Exercise goal. Retype the entries below word for word, leaving out the pictures.

:: Data listing ::

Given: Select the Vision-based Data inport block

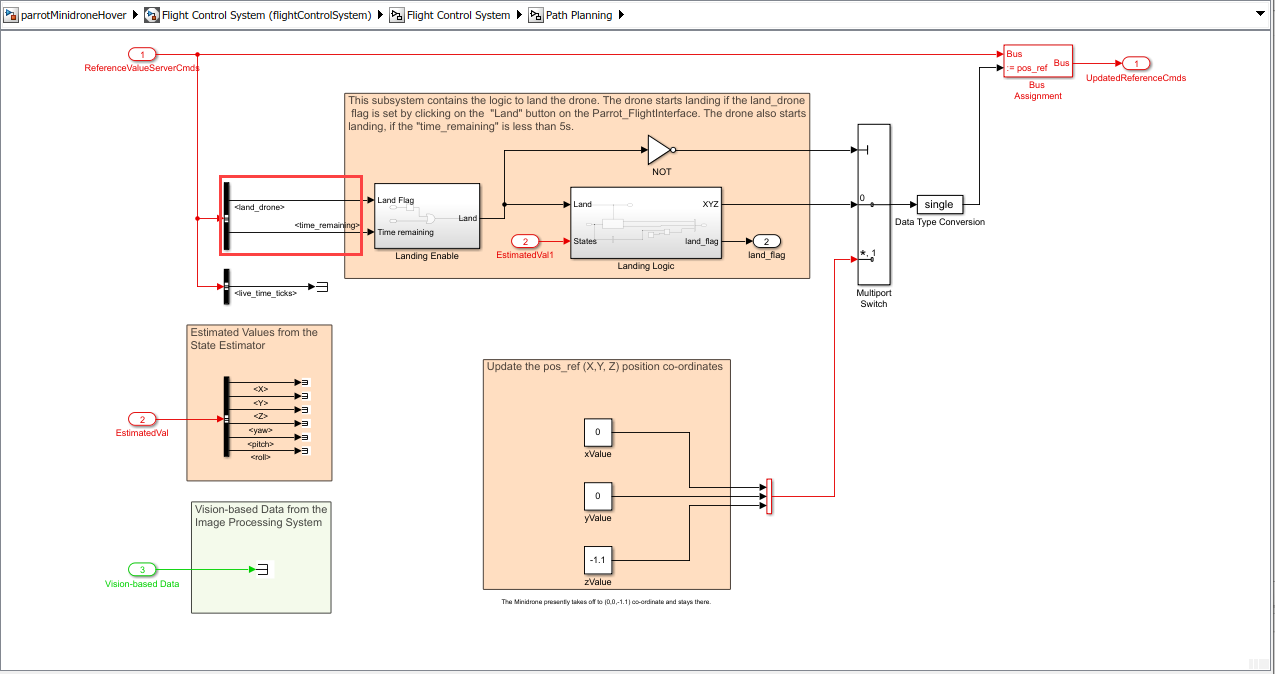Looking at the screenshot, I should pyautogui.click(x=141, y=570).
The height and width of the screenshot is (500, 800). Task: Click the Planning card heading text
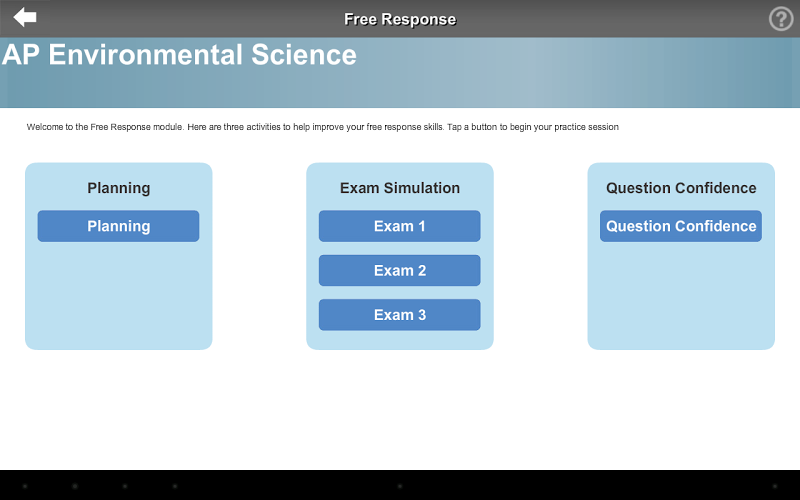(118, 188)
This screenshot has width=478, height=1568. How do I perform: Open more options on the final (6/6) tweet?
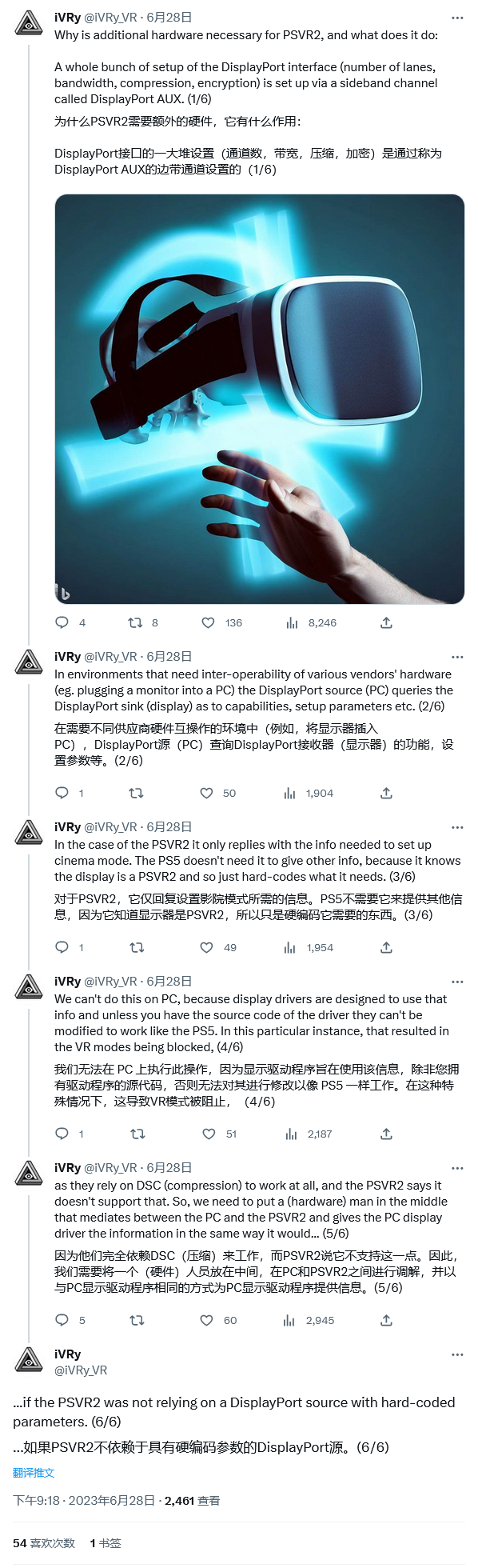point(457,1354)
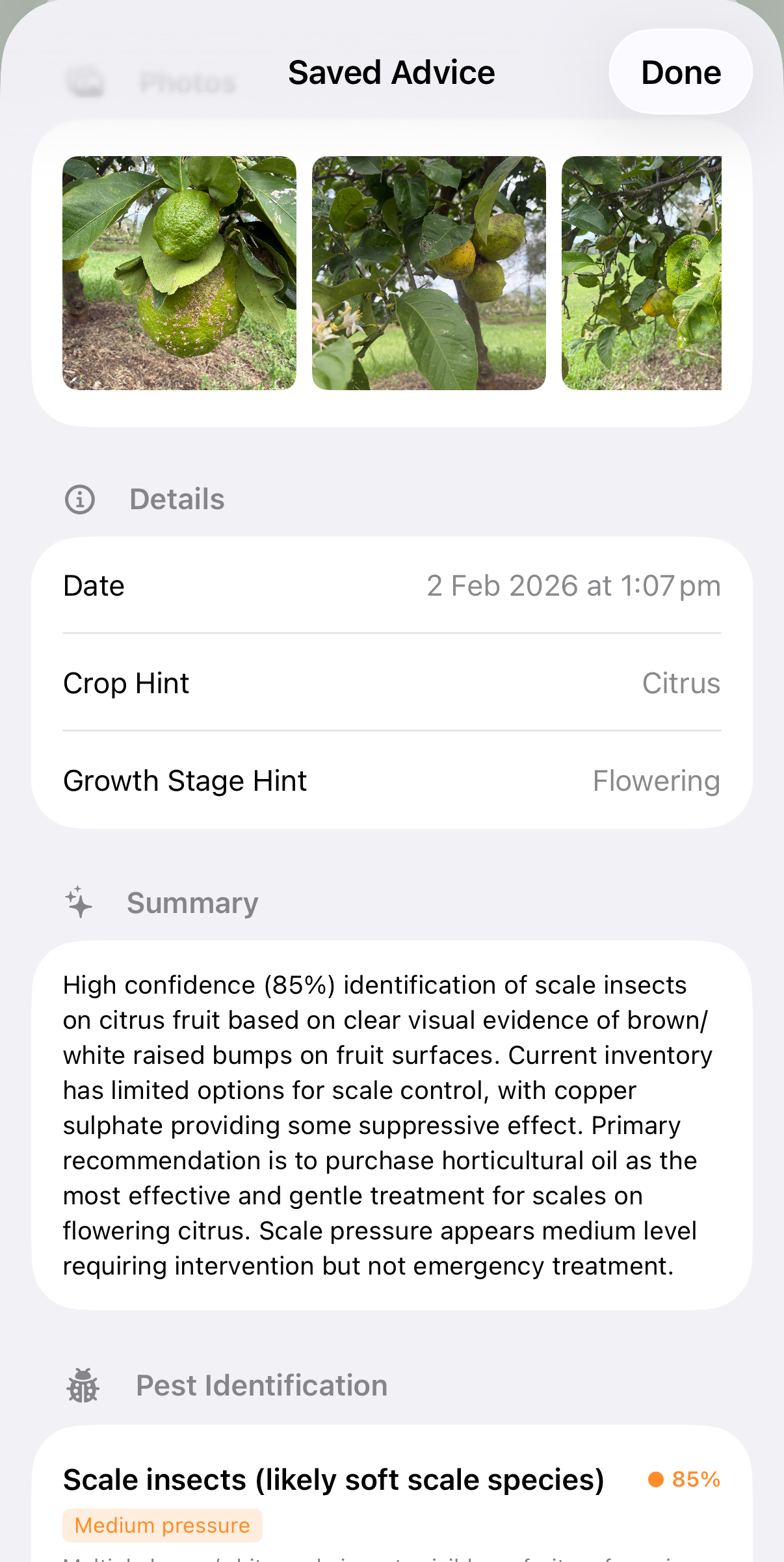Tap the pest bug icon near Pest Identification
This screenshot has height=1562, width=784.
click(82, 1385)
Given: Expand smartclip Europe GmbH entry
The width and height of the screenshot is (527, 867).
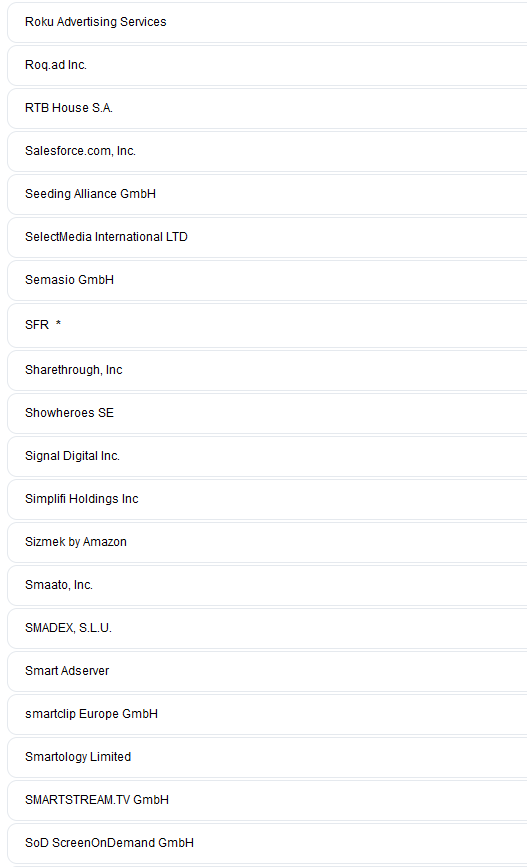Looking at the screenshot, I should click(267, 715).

:::

Answer to this problem.
Given: Select the Vision-based Data inport block

Looking at the screenshot, I should pyautogui.click(x=141, y=570).
The height and width of the screenshot is (500, 800). Task: Click the Planning card heading text
(118, 188)
This screenshot has width=478, height=1568. How do I perform: Open more options on the final (6/6) tweet?
point(457,1354)
Tap the pest bug icon near Pest Identification
This screenshot has height=1562, width=784.
click(82, 1385)
Given: Expand smartclip Europe GmbH entry
The width and height of the screenshot is (527, 867).
Looking at the screenshot, I should click(267, 715).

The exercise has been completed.